*** Opening of Exercise inputs ***

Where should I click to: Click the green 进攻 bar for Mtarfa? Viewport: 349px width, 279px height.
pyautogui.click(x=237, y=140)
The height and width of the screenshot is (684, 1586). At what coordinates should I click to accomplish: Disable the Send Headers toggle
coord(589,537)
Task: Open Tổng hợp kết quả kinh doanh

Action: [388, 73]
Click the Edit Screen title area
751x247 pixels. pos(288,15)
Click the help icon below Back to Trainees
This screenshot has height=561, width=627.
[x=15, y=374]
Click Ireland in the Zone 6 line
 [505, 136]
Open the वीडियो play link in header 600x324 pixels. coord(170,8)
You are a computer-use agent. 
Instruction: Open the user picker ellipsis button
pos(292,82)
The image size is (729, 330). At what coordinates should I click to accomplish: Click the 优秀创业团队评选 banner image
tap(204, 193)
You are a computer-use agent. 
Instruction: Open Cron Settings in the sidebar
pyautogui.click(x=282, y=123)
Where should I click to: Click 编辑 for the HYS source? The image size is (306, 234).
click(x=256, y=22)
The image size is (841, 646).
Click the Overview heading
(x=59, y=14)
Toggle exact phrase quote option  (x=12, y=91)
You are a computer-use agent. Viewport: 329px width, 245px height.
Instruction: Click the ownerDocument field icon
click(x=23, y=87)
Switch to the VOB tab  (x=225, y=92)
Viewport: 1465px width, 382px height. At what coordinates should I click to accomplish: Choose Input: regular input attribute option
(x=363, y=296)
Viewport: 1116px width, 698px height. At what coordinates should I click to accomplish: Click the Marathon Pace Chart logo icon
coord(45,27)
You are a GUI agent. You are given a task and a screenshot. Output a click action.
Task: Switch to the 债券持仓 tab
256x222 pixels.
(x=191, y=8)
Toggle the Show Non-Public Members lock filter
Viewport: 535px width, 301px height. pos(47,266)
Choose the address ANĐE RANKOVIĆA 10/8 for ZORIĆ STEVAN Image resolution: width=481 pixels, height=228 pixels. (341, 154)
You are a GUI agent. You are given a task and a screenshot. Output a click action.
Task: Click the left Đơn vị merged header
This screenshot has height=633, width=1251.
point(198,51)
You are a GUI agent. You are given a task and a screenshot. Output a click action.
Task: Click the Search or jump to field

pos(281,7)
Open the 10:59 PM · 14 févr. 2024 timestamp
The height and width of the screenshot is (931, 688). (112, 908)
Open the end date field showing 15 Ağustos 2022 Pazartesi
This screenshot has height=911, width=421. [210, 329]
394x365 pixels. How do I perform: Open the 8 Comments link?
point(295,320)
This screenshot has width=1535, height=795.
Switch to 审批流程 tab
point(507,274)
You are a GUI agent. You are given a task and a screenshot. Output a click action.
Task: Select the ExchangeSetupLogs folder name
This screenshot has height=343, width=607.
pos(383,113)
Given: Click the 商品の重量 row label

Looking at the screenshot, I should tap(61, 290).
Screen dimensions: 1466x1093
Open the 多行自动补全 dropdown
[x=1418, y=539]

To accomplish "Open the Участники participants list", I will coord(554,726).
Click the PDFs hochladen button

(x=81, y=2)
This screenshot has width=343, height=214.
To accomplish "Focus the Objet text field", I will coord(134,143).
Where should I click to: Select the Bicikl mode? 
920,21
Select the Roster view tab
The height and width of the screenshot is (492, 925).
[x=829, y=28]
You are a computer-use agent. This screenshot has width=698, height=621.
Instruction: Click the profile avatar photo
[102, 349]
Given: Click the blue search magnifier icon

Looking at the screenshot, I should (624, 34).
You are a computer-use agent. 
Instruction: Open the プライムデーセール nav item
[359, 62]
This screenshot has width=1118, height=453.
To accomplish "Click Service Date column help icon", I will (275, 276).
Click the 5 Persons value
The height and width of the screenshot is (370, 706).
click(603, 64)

*** Close of Exercise inputs ***

### Problem description
If a line in the listing has "help" in it, report that line.

### Output of the exercise
Click the help icon below Back to Trainees
To accomplish "Click Service Date column help icon", I will (275, 276).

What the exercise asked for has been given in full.